• _The request_: Change every occurrence of "How do I perform" to "How can I perform" throughout the records, and keep all other text the same.

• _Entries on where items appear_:
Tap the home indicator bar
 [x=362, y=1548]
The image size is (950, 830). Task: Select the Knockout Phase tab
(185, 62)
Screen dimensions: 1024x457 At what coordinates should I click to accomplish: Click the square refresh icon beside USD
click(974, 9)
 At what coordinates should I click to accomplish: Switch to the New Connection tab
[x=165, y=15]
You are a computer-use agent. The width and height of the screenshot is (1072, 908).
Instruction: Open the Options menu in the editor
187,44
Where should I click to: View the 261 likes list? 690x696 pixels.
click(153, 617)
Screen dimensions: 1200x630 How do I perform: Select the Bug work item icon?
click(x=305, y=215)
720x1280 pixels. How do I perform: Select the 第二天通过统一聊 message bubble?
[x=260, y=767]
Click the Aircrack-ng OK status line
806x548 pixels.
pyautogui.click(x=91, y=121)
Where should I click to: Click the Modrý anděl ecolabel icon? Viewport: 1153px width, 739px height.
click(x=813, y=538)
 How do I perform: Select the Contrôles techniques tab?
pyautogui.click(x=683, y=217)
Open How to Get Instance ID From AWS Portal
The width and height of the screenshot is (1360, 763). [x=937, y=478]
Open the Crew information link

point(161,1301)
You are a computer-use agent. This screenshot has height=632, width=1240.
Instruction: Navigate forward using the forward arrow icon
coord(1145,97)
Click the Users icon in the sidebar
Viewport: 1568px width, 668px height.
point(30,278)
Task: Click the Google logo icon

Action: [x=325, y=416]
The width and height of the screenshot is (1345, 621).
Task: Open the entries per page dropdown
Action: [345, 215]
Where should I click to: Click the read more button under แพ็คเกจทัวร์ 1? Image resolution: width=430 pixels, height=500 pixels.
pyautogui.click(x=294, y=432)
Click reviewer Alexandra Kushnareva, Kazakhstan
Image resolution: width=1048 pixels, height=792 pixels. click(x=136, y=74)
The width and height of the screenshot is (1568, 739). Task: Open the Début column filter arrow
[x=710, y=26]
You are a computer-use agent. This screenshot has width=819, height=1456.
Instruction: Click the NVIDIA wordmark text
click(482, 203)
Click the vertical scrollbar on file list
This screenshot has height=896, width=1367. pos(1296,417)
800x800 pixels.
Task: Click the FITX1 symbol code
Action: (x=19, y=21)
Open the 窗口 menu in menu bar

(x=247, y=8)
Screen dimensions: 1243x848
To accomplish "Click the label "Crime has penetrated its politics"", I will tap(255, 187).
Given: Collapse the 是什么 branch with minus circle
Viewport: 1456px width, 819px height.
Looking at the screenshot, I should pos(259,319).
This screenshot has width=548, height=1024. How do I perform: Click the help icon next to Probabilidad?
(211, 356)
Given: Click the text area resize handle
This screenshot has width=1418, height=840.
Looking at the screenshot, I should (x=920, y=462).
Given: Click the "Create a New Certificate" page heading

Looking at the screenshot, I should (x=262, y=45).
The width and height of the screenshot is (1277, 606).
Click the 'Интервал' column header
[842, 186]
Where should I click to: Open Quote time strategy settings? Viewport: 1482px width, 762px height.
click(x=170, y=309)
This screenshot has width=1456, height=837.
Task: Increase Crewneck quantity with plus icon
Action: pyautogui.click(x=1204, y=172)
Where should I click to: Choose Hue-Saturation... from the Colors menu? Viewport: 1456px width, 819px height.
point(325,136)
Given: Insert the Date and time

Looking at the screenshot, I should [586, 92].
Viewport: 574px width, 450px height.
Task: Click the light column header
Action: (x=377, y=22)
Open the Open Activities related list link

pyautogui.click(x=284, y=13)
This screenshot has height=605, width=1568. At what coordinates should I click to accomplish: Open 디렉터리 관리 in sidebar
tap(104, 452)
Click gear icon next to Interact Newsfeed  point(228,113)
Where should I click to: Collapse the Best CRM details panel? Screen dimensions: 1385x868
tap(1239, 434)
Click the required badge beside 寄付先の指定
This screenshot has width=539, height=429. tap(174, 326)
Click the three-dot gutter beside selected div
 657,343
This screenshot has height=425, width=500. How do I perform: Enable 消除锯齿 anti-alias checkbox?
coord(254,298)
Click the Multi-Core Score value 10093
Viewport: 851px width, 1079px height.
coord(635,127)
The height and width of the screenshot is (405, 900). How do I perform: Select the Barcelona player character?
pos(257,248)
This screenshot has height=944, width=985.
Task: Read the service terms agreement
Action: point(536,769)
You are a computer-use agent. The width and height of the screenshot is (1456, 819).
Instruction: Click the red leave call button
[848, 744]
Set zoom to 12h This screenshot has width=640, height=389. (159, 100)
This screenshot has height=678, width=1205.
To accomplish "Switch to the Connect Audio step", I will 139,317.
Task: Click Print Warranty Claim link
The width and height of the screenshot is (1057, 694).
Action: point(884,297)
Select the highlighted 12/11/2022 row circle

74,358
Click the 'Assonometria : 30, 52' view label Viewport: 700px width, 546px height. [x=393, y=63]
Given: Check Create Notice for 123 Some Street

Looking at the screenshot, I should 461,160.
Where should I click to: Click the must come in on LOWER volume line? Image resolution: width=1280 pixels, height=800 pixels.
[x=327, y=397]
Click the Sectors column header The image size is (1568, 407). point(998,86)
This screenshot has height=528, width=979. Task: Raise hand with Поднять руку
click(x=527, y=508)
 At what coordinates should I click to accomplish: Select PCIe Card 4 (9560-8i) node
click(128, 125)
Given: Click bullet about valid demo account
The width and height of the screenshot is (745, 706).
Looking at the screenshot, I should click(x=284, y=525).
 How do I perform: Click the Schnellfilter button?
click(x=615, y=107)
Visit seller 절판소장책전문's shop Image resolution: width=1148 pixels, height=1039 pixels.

• _Correct response_:
Tap the home indicator bar
 [x=362, y=1548]
The image size is (950, 830). Task: Select the Knockout Phase tab
(185, 62)
Screen dimensions: 1024x457 At what coordinates should I click to accomplish: Click the square refresh icon beside USD
click(974, 9)
 At what coordinates should I click to accomplish: Switch to the New Connection tab
[x=165, y=15]
You are a computer-use agent. The width and height of the screenshot is (1072, 908).
Instruction: Open the Options menu in the editor
187,44
Where should I click to: View the 261 likes list? 690x696 pixels.
click(153, 617)
Screen dimensions: 1200x630 How can I perform: Select the Bug work item icon?
click(x=305, y=215)
720x1280 pixels. How can I perform: Select the 第二天通过统一聊 message bubble?
[x=260, y=767]
Click the Aircrack-ng OK status line
806x548 pixels.
pyautogui.click(x=91, y=121)
Where should I click to: Click the Modrý anděl ecolabel icon? Viewport: 1153px width, 739px height.
click(x=813, y=538)
 How can I perform: Select the Contrôles techniques tab?
pyautogui.click(x=683, y=217)
Open How to Get Instance ID From AWS Portal
The width and height of the screenshot is (1360, 763). [x=937, y=478]
Open the Crew information link

point(161,1301)
You are a computer-use agent. This screenshot has height=632, width=1240.
Instruction: Navigate forward using the forward arrow icon
coord(1145,97)
Click the Users icon in the sidebar
Viewport: 1568px width, 668px height.
point(30,278)
Task: Click the Google logo icon

Action: [x=325, y=416]
The width and height of the screenshot is (1345, 621).
Task: Open the entries per page dropdown
Action: [345, 215]
Where should I click to: Click the read more button under แพ็คเกจทัวร์ 1? Image resolution: width=430 pixels, height=500 pixels.
pyautogui.click(x=294, y=432)
Click reviewer Alexandra Kushnareva, Kazakhstan
Image resolution: width=1048 pixels, height=792 pixels. click(x=136, y=74)
The width and height of the screenshot is (1568, 739). Task: Open the Début column filter arrow
[x=710, y=26]
You are a computer-use agent. This screenshot has width=819, height=1456.
Instruction: Click the NVIDIA wordmark text
click(482, 203)
Click the vertical scrollbar on file list
This screenshot has height=896, width=1367. pos(1296,417)
800x800 pixels.
Task: Click the FITX1 symbol code
Action: (x=19, y=21)
Open the 窗口 menu in menu bar

(x=247, y=8)
Screen dimensions: 1243x848
To accomplish "Click the label "Crime has penetrated its politics"", I will tap(255, 187).
Given: Collapse the 是什么 branch with minus circle
Viewport: 1456px width, 819px height.
Looking at the screenshot, I should pos(259,319).
This screenshot has width=548, height=1024. How can I perform: Click the help icon next to Probabilidad?
(211, 356)
Given: Click the text area resize handle
This screenshot has width=1418, height=840.
Looking at the screenshot, I should (x=920, y=462).
Given: Click the "Create a New Certificate" page heading

Looking at the screenshot, I should (x=262, y=45).
The width and height of the screenshot is (1277, 606).
Click the 'Интервал' column header
[842, 186]
Where should I click to: Open Quote time strategy settings? Viewport: 1482px width, 762px height.
click(x=170, y=309)
This screenshot has width=1456, height=837.
Task: Increase Crewneck quantity with plus icon
Action: pyautogui.click(x=1204, y=172)
Where should I click to: Choose Hue-Saturation... from the Colors menu? Viewport: 1456px width, 819px height.
point(325,136)
Given: Insert the Date and time

Looking at the screenshot, I should [586, 92].
Viewport: 574px width, 450px height.
Task: Click the light column header
Action: (x=377, y=22)
Open the Open Activities related list link

pyautogui.click(x=284, y=13)
This screenshot has height=605, width=1568. At what coordinates should I click to accomplish: Open 디렉터리 관리 in sidebar
tap(104, 452)
Click gear icon next to Interact Newsfeed  point(228,113)
Where should I click to: Collapse the Best CRM details panel? Screen dimensions: 1385x868
tap(1239, 434)
Click the required badge beside 寄付先の指定
This screenshot has width=539, height=429. tap(174, 326)
Click the three-dot gutter beside selected div
 657,343
This screenshot has height=425, width=500. How can I perform: Enable 消除锯齿 anti-alias checkbox?
coord(254,298)
Click the Multi-Core Score value 10093
Viewport: 851px width, 1079px height.
coord(635,127)
The height and width of the screenshot is (405, 900). How can I perform: Select the Barcelona player character?
pos(257,248)
This screenshot has height=944, width=985.
Task: Read the service terms agreement
Action: point(536,769)
You are a computer-use agent. The width and height of the screenshot is (1456, 819).
Instruction: Click the red leave call button
[848, 744]
Set zoom to 12h This screenshot has width=640, height=389. (159, 100)
This screenshot has height=678, width=1205.
To accomplish "Switch to the Connect Audio step", I will 139,317.
Task: Click Print Warranty Claim link
The width and height of the screenshot is (1057, 694).
Action: point(884,297)
Select the highlighted 12/11/2022 row circle

74,358
Click the 'Assonometria : 30, 52' view label Viewport: 700px width, 546px height. [x=393, y=63]
Given: Check Create Notice for 123 Some Street

Looking at the screenshot, I should 461,160.
Where should I click to: Click the must come in on LOWER volume line? Image resolution: width=1280 pixels, height=800 pixels.
[x=327, y=397]
Click the Sectors column header The image size is (1568, 407). point(998,86)
This screenshot has height=528, width=979. Task: Raise hand with Поднять руку
click(x=527, y=508)
 At what coordinates should I click to accomplish: Select PCIe Card 4 (9560-8i) node
click(128, 125)
Given: Click bullet about valid demo account
The width and height of the screenshot is (745, 706).
Looking at the screenshot, I should click(x=284, y=525).
 How can I perform: Click the Schnellfilter button?
click(x=615, y=107)
Visit seller 절판소장책전문's shop Image resolution: width=1148 pixels, height=1039 pixels.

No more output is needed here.